Understanding Tariffs
Tariffs are fees imposed by a government on imported goods. These fees make foreign products more expensive compared to similar domestic products. The goal of tariffs is to encourage consumers to buy domestic products, thus supporting local industries.
- Increases costs of imports: By increasing the price of imported goods, tariffs can make domestic alternatives more appealing, boosting sales for domestic companies.
- Revenue source: Tariffs also generate revenue for governments, which can be used for public services and infrastructure.
- Protects strategic industries: This is especially useful for protecting critical or growing industries that may not yet be ready to compete with well-established foreign firms.
Role of Import Quotas
Import quotas set a physical limit on the quantity of a specific foreign good that can be imported into a country. Unlike tariffs, quotas limit the supply rather than increasing the price. This control over volume can have several effects.

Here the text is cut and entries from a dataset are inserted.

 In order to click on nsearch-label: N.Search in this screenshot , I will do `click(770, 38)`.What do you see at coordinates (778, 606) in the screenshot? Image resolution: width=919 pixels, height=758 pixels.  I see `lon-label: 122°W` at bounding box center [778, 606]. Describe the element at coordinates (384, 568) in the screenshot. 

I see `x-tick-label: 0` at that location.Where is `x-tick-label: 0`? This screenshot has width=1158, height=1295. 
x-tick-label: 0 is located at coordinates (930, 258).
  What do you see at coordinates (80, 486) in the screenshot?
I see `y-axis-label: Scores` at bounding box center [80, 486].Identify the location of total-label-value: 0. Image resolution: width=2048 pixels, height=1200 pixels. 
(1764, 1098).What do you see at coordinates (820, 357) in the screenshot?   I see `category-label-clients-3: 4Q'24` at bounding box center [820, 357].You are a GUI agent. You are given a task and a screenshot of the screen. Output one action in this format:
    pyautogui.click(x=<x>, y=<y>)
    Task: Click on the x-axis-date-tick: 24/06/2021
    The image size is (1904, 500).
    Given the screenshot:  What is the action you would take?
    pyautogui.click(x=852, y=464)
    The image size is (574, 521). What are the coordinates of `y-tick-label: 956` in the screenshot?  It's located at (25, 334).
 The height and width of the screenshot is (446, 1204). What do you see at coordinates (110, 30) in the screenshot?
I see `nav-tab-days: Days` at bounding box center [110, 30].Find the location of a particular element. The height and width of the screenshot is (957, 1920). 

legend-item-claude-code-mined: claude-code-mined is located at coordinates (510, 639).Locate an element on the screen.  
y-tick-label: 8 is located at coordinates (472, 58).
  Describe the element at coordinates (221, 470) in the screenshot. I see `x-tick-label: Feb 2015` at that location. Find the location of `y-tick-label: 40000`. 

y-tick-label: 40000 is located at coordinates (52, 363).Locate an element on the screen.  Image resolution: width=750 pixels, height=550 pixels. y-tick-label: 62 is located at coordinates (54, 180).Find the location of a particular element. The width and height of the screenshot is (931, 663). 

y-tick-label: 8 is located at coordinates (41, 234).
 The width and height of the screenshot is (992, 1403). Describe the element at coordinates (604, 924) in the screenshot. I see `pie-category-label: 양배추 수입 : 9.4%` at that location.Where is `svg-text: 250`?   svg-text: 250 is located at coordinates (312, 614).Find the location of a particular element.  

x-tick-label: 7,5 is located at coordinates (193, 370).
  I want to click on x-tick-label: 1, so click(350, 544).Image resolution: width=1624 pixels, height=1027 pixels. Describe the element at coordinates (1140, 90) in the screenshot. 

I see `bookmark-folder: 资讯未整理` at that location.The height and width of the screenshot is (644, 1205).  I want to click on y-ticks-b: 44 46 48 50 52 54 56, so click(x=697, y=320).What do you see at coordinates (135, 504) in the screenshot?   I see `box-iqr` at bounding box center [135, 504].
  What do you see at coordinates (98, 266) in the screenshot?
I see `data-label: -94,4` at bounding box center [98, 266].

- Ensures demand for domestic products: By limiting imports, the availability of foreign goods decreases, pushing consumers towards local alternatives.
- May lead to higher prices: With fewer products in the market, scarcity can drive prices up, affecting the cost of goods for consumers.
- Encourages local production: Industries receiving reduced competition can invest and expand, potentially creating more jobs.
Employment Impact
Artificial trade barriers like tariffs and import quotas can significantly impact employment within a country, although not always positively.
- Job creation in protected industries: By reducing foreign competition, these barriers can lead to increased production and hiring in domestic industries.
- Potential job losses: Industries that rely on imported materials might see increased costs resulting in reduced competitiveness and potential layoffs.
- Retaliation effects: Countries affected by tariffs may impose their own, impacting export sectors and leading to further job losses there.
Domestic Industry Protection
The main aim of implementing tariffs and quotas is to shield domestic industries from international competition, granting them a chance to grow and solidify.
- Shielding from market shocks: Protection allows new or crucial industries to develop without being crushed by more established foreign competitors.
- Quality and innovation incentives: With less competition based solely on price, domestic companies might focus more on improving quality and innovation.
- Balanced approach required: Overprotecting industries for too long can make them inefficient and reliant on protection, potentially hampering broader economic competitiveness.